Time will tell, but already in the show’s debut, I sense a generational split informing the show’s debate. For example, take this review of The Green Hornet, the new playful, frenzied, 3-D superhero movie that had the older Lemire yawning, but the younger Vishnevetsky grinning from ear to ear:

Most importantly: Lemire and Vishnevetsky both seem to love cinema passionately. In all of the discussions that comprised the debut, there was serious consideration paid to what the film was trying to do, where it was coming from, as well as what its actors and directors were striving to accomplish. This is empathetic, informed criticism by people who love movies every bit as much as the viewers.

Lemire & Vishnevetsky

The old Siskel & Ebert program would often have a DVD corner. The new At the Movies goes one step further. The debut episode featured critic Kim Morgan doing something of her own “Great Movies” segment (Ebert’s list of “Great Movies” has now eclipsed 300 titles and spawned three books), focusing on The Third Man.
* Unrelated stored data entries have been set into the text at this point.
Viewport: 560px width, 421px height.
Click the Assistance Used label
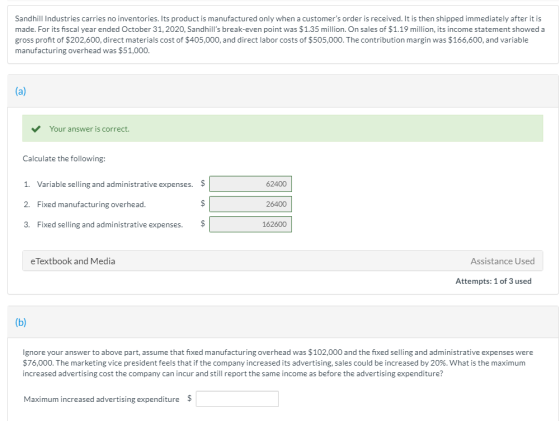click(502, 261)
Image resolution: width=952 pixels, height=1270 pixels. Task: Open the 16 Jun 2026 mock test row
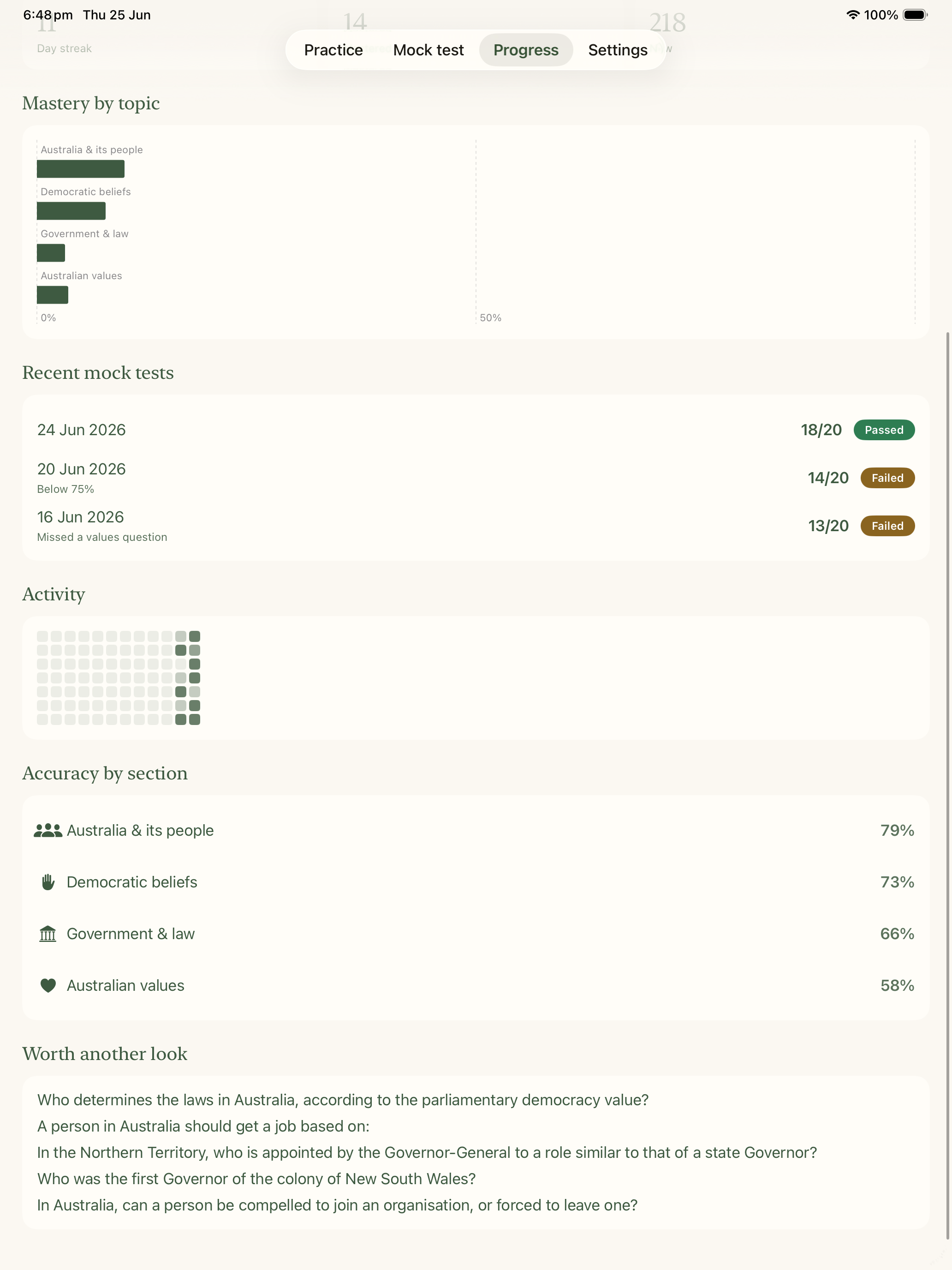(476, 526)
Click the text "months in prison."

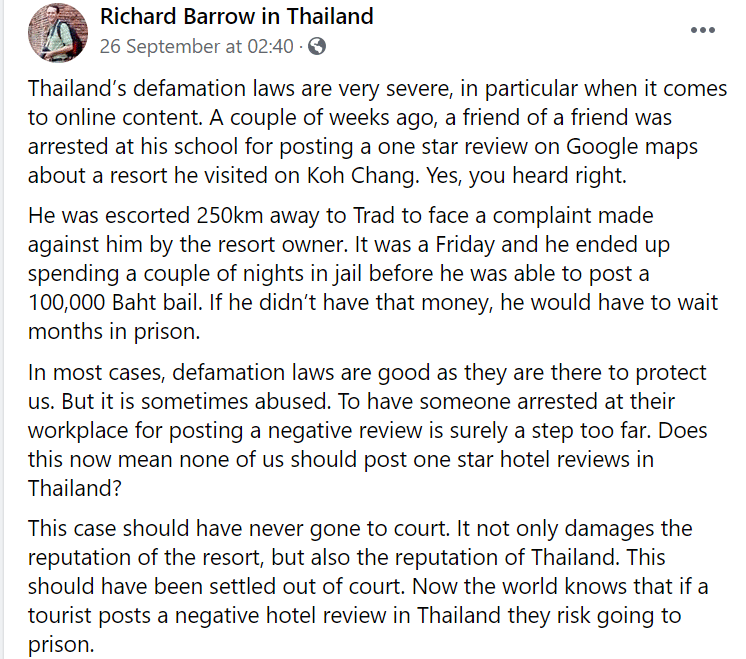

And Ebert, in his own segment – titled “Roger’s Office” – attempted to shine a spotlight on the animated film My Dog Tulip. Seen briefly typing in his office (wearing his new prosthetic chin), Ebert’s words were given voice by Werner Herzog – who once dedicated a film to the critic and longtime Herzog champion.

This blend of new reviews, classical picks and overlooked gems handpicked by Ebert himself is a compelling mix. In a world where movie reviews are increasingly becoming superficial and streamlined – passengers in New York City taxis can now watch 15-second movie reviews that essentially boil commentary down to one sentence of plot summary and a grade – Ebert Presents At The Movies is a show of compelling breadth and character. Vishnevetsky seemed a little rigid his first time out of the gate, but Ebert already addressed that issue in an interview with the Chicago Sun-Times: “It makes sense to take a great film critic and develop him as a TV personality,” Ebert noted. “It’s been tried the other way around, and it didn’t work.”

I’m betting that watching this 24-year-old blogger, this younger/film student counterpoint to the journalism veteran, grow into his role will be one of the series’ more compelling subplots.